**WHAT THIS TASK INVOLVES**
Check every line below for the string "will", and copy the lines that contain it.
Start of RECORDS FOR THIS TASK
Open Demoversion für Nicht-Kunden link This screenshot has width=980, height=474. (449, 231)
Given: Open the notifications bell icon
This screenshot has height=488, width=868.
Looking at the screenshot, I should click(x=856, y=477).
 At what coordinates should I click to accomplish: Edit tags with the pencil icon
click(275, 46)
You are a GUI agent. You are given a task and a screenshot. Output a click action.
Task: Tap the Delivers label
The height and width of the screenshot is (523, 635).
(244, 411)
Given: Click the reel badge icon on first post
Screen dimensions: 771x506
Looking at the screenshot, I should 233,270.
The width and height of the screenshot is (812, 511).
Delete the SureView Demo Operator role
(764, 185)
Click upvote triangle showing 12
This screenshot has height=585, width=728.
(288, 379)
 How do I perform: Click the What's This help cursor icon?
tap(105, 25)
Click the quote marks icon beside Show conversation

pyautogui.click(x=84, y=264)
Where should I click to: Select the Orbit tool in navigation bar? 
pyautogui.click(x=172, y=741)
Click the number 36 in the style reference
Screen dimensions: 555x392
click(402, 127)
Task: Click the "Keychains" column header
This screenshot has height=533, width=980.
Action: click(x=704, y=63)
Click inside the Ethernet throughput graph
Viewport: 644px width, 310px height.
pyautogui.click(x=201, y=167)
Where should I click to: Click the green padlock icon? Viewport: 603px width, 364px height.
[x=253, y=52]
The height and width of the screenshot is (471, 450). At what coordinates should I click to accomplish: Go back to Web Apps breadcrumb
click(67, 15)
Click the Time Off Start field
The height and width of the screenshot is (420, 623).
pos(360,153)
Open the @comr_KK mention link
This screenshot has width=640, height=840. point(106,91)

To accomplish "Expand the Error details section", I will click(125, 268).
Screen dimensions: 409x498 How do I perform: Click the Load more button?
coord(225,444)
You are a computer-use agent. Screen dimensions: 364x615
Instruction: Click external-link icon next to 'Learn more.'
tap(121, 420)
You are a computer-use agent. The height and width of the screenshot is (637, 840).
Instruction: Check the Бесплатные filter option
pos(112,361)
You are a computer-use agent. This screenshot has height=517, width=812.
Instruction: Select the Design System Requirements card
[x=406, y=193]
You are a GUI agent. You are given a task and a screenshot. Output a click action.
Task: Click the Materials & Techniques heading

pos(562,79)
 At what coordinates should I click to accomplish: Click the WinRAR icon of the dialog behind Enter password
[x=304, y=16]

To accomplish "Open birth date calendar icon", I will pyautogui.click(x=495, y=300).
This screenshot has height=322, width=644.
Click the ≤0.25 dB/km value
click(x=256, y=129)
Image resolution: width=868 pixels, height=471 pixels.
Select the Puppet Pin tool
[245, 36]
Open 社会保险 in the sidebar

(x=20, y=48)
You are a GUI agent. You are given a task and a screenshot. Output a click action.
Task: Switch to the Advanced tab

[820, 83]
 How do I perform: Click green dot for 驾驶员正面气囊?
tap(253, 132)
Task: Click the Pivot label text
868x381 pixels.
End of RECORDS FOR THIS TASK
**YOUR RESPONSE**
To accomplish "Expand the Error details section", I will click(125, 268).
To accomplish "Open birth date calendar icon", I will pyautogui.click(x=495, y=300).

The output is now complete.